A slow-moving storm impacting California will continue heavy mountain snow, low elevation heavy rain and gusty winds today before moving south and remaining across southern California through Thursday. Mountain snow will impact travel; and heavy rainfall may cause flooding and debris flows in Southern California. There is an elevated to critical fire weather risk in portions of the High Plains. Read More >

A Winter Storm Warning is in effect for the Southern Sierra Nevada above 5,000 feet until 5 PM PDT Monday afternoon. The majority of this snow will fall tonight. Winds could gust as high as 50 mph on exposed ridgetops and near the crest. If you plan to travel, consider alternate strategies. If you must travel, remember to carry tire chains, plenty of food, a good deal of water, warm clothing, and a flashlight in your vehicle. For information on road conditions, including closures or delays, call Caltrans at 1-800-427-7623.

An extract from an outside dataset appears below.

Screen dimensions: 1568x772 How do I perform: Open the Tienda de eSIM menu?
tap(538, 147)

A Winter Storm Warning is in effect for the Kern County mountains above 6,000 feet until 11 PM PDT Monday night. The majority of this snow will fall tonight into Monday morning. Winds could gust as high as 55 mph through the Grapevine along Interstate 5, as well as on exposed ridgetops. If you plan to travel, consider alternate strategies. If you must travel, remember to carry tire chains, plenty of food, a good deal of water, warm clothing, and a flashlight in your vehicle. For information on road conditions, including closures or delays, call Caltrans at 1-800-427-7623.

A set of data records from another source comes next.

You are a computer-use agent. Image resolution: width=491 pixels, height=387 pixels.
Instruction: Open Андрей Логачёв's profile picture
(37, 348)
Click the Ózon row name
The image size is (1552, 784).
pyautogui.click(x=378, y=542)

A few strong thunderstorms are possible Monday in the majority of Central California, excluding the Kern County desert. Small hail, funnel clouds, and wind gusts near 40 miles per hour are some of the hazards associated with strong thunderstorms. In addition to dangerous cloud to ground lightning strikes, any thunderstorm can produce intense rainfall rates, leading to localized flooding.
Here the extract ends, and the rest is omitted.